54.      La République fédérale d’Allemagne soutient ainsi que la planification de qualité sert la protection des consommateurs à deux égards. D’une part, une telle planification garantit la sécurité des constructions et protège, de ce fait, la santé et la vie de ceux qui y habitent. D’autre part, une planification de grande qualité empêche de nombreuses erreurs lors de l’exécution des travaux et garantit une exécution plus rapide et moins coûteuse. Sur ce point, cet État membre souligne que la fixation de tarifs minimaux est soutenue par des groupements d’intérêts liés à toutes les parties de la procédure (36).

55.      En outre, la République fédérale d’Allemagne considère, en s’appuyant sur l’arrêt Cipolla e.a. (37), que le tarif est propre à assurer l’objectif d’un niveau élevé de qualité. De plus, elle affirme que des études détaillées tant sur l’effet que sur la fixation précise des tarifs minimaux et maximaux obligatoires ont été utilisées dans le cadre de l’adoption du HOAI.

56.      À cet égard, selon la République fédérale d’Allemagne, des études et évaluations économiques de la situation ont démontré un lien étayé entre les tarifs minimaux obligatoires et la qualité des travaux de planification ainsi que, plus généralement, un lien entre dérégulation et qualité en ce qui concerne les professions libérales. Cet État membre soutient qu’il existe un lien entre le prix et la qualité dans la mesure où la charge de travail importante du personnel hautement qualifié se traduit par un prix plus élevé. Un prix inférieur à un niveau déterminé amènerait à supposer que ce prix ne peut être atteint que par un niveau de qualité inférieur.

57.      En outre, la République fédérale d’Allemagne considère qu’il existe, sur le marché des prestations de planification, le risque d’un phénomène de « sélection adverse » : si les consommateurs ne sont pas suffisamment informés, ils opteront toujours pour l’offre la moins chère, étant donné qu’ils ne sont pas en mesure de reconnaître les différences de qualité.
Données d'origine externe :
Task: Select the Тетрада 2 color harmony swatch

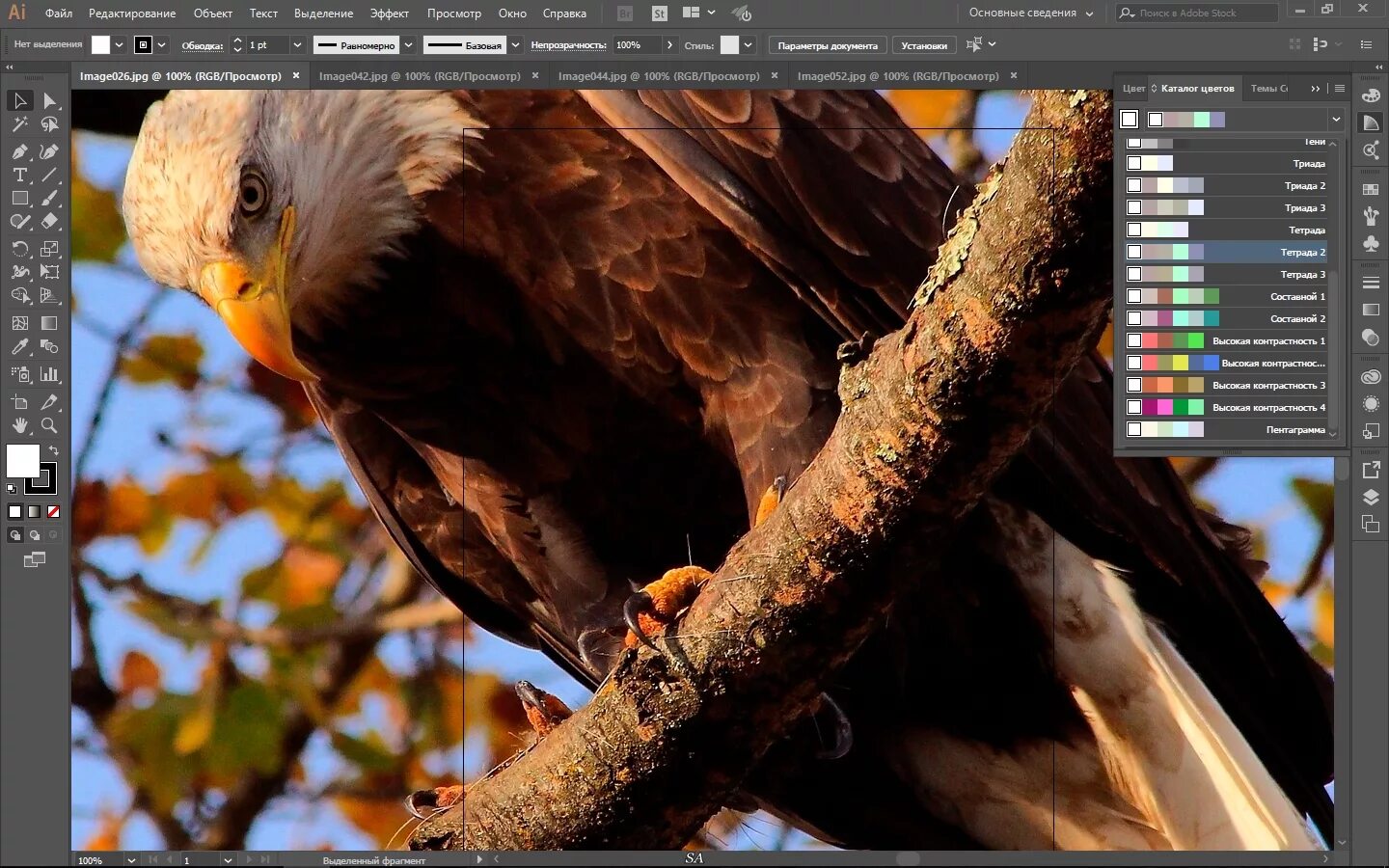Action: tap(1225, 252)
Une telle pratique aboutirait inévitablement à un abaissement de la qualité, puisque les services de haute qualité ne seraient plus demandés. Tout en s’appuyant sur la théorie économique, cet État membre fait valoir qu’il est quasiment impossible de vérifier la qualité des « biens de confiance », tels que les travaux des professions libérales et les prestations des architectes et ingénieurs. Dans ces conditions, il ne serait pratiquement plus possible de réaliser des bénéfices qu’en offrant une qualité plus basse, de sorte qu’un phénomène d’« aléa moral » se produirait : les prestataires se rendraient compte qu’une qualité supérieure n’est pas récompensée en conséquence et pourraient, en raison de l’asymétrie de l’information, supposer que leurs clients ne remarqueront pas (du moins pas en temps utile) une qualité moindre.

58.      La République fédérale d’Allemagne affirme que si, par la fixation de tarifs minimaux, l’importance du prix en tant que facteur de concurrence est réduite, cela incite les prestataires à mettre l’accent sur la qualité en tant que facteur de concurrence, afin de se distinguer de leurs concurrents.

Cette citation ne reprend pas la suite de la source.